Kritik der Apothekerkammer Nordrhein Apothekensterben nimmt zu – auch Neuss betroffen

Neuss · Ende 1999 gab es in Nordrhein noch über 2000 Apotheken. Seitdem haben 574 Filialen geschlossen – und es werden immer mehr. Auch Neuss ist vom Apothekensterben betroffen.

Aus Protest gegen die Bedingungen hatten Apotheken bereits im Juni und November des vergangenen Jahres geschlossen.

Foto: dpa/Sven Hoppe

Immer weniger Apothekerinnen und Apotheker sind bereit, sich selbstständig zu machen. Immer öfter müssen Betriebe ohne Nachfolge schließen. Die Zahl der Apotheken in Nordrhein sinkt seit 1999, der Trend hält seit 24 Jahren an. „Zu geringe Honorierung, zu viel Bürokratie, nicht enden wollende Lieferengpässe, ein sich immer mehr verschärfender Fachkräftemangel – das alles macht es den Inhaberinnen und Inhabern schwer“, resümiert Armin Hoffmann, Präsident der Apothekerkammer Nordrhein beim Blick auf die jüngste Statistik.

Nach mehr als 44 Jahren musste die Südpark-Apotheke schließen

2023 haben im Kammerbezirk Nordrhein 48 Apotheken für immer geschlossen, dem gegenüber stehen lediglich 14 Neueröffnungen – 34 Betriebsstätten weniger im Kammerbezirk Nordrhein. Die Apothekerkammer Westfalen-Lippe verzeichnet im selben Zeitraum einen Rückgang von 49 Apotheken (53 Schließungen, vier Neueröffnungen). In Nordrhein haben die meisten Apotheken in Köln geschlossen (neun), gefolgt von Mettmann (vier) sowie Düren, Mönchengladbach und Neuss (jeweils drei).

Einer von ihnen ist Hans Jakob Goldstein, ehemals Inhaber der Südpark-Apotheke in Neuss. „Ich bin über 70 und habe die vergangenen zweieinhalb Jahre vergeblich versucht, Personal zu finden. Umsatz und Kostenstruktur waren in Ordnung – ich war mit drei Interessenten im Gespräch, wegen einer Übernahme der Apotheke.
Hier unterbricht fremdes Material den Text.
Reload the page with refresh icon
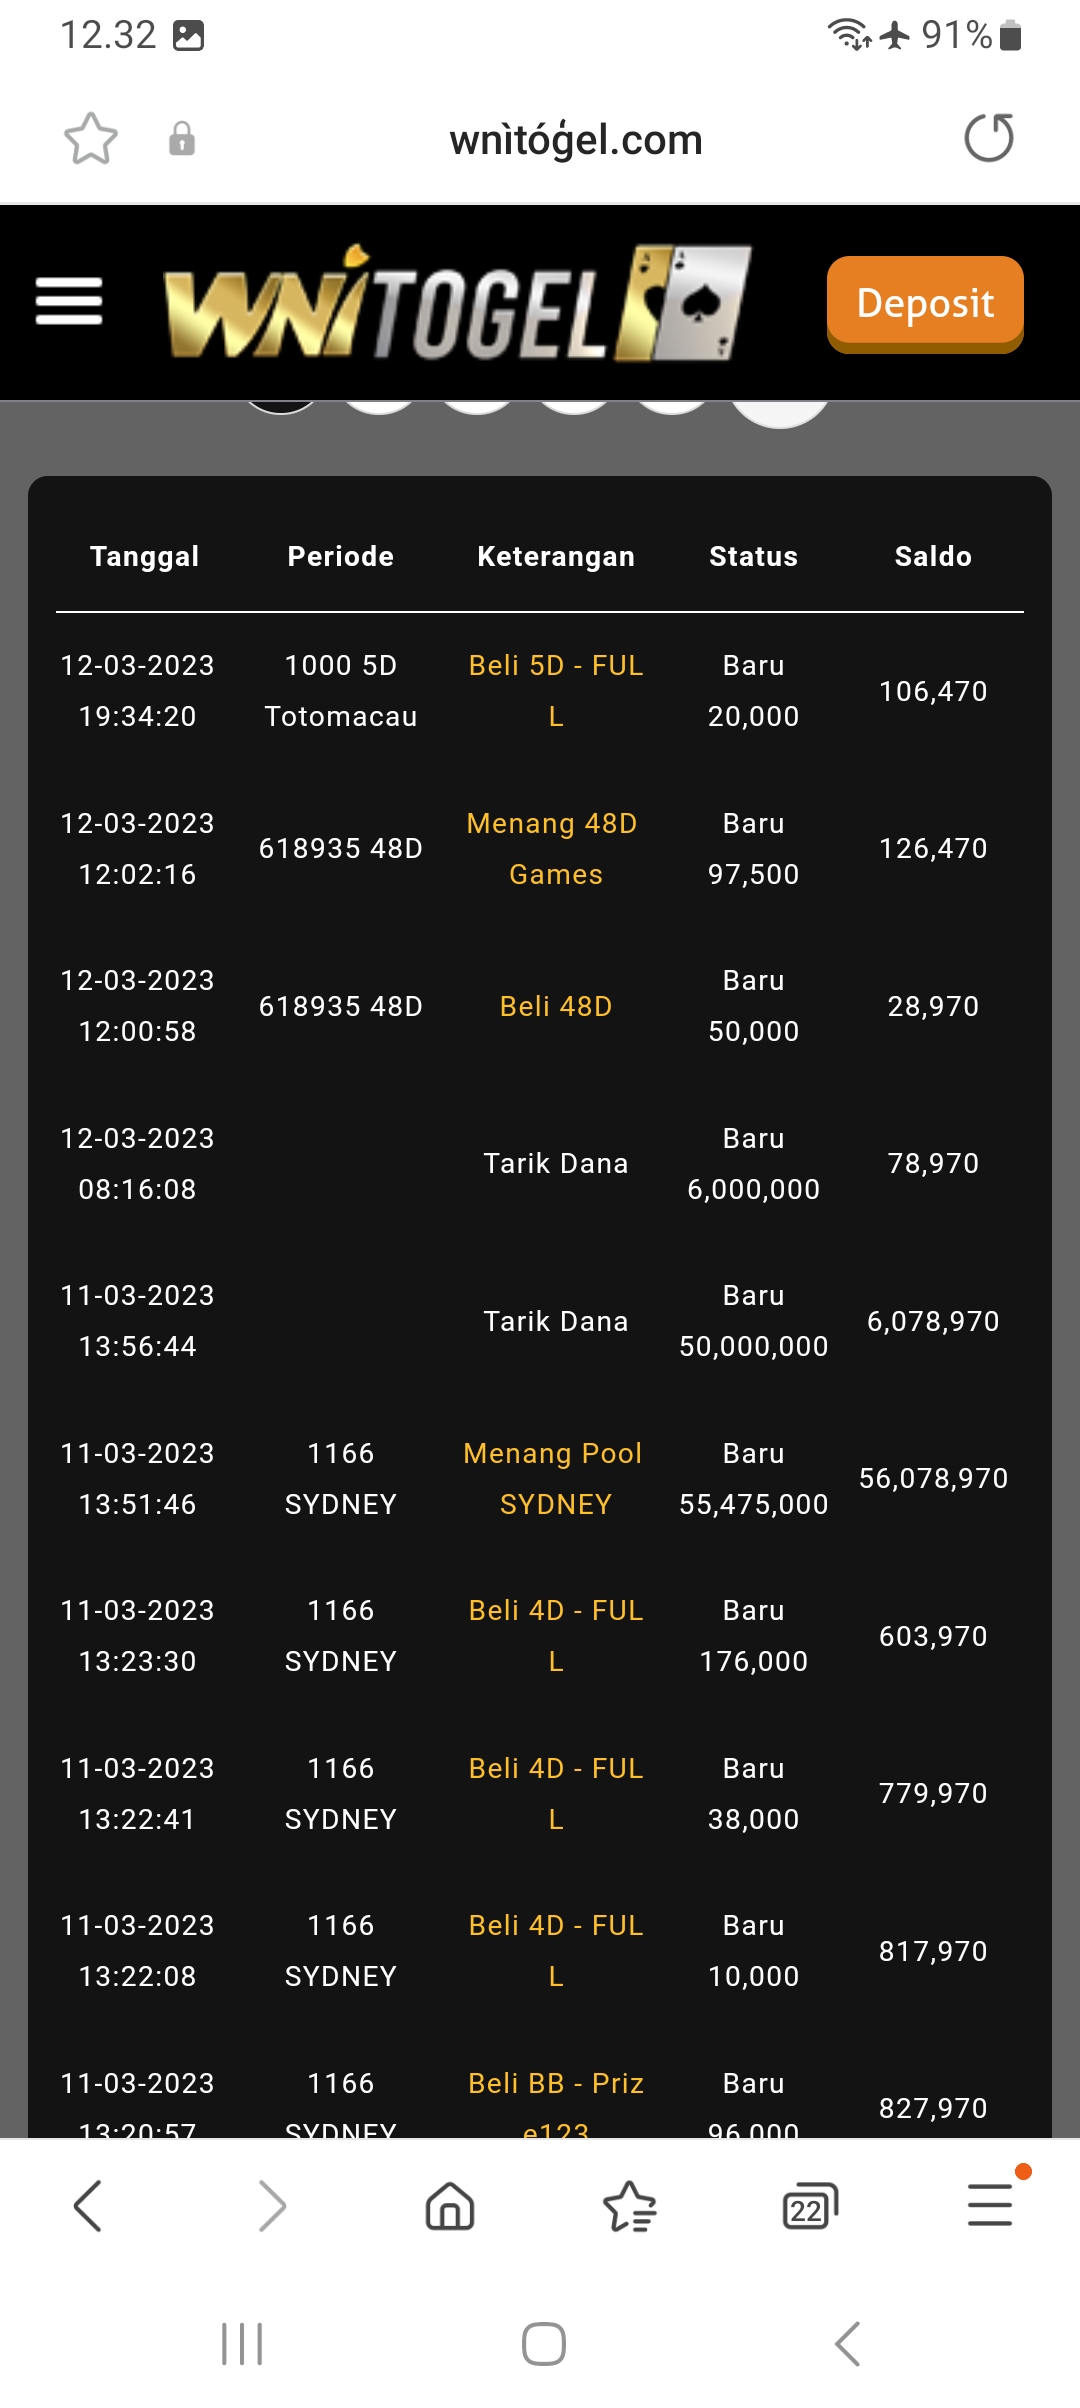Screen dimensions: 1080x2408 (988, 138)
Aber als die gehört haben, dass es so schwer ist, Pharmazeutisch-technische Assistenten zu finden, haben sie Abstand davon genommen und ich musste die Apotheke schließen, nach mehr als 44 Jahren.“ So verschloss er im vergangenen Jahr am 20. Dezember die Türen zu seiner Apotheke.

Immer weniger Apotheken, das bedeutet in Konsequenz mehr Nacht- und Notdienste für die verbliebenen. In ländlichen Regionen werden die Wege für Patienten weiter. „Das darf so nicht weitergehen, Berlin muss endlich gegensteuern – aber bisher ist da nichts in Sicht“, betont Hoffmann.

 Auch mit Blick auf das Alter der Apotheker, die in Nordrhein durchschnittlich 60 Jahre oder älter sind, zeigt sich der Präsident der Apothekerkammer Nordrhein besorgt. „Das bedeutet, dass wir dringend junge Approbierte brauchen, die bereit sind, diese Apotheken früher oder später zu übernehmen“, so Hoffmann.

Angesichts der seit langem angespannten Lage sei damit zu rechnen, dass die Apotheken ihre Proteste in diesem Jahr weiter intensivieren werden. Bereits im Juni und November des vergangenen Jahres hatten sie jeweils an einem Mittwoch geschlossen, um zu demonstrieren.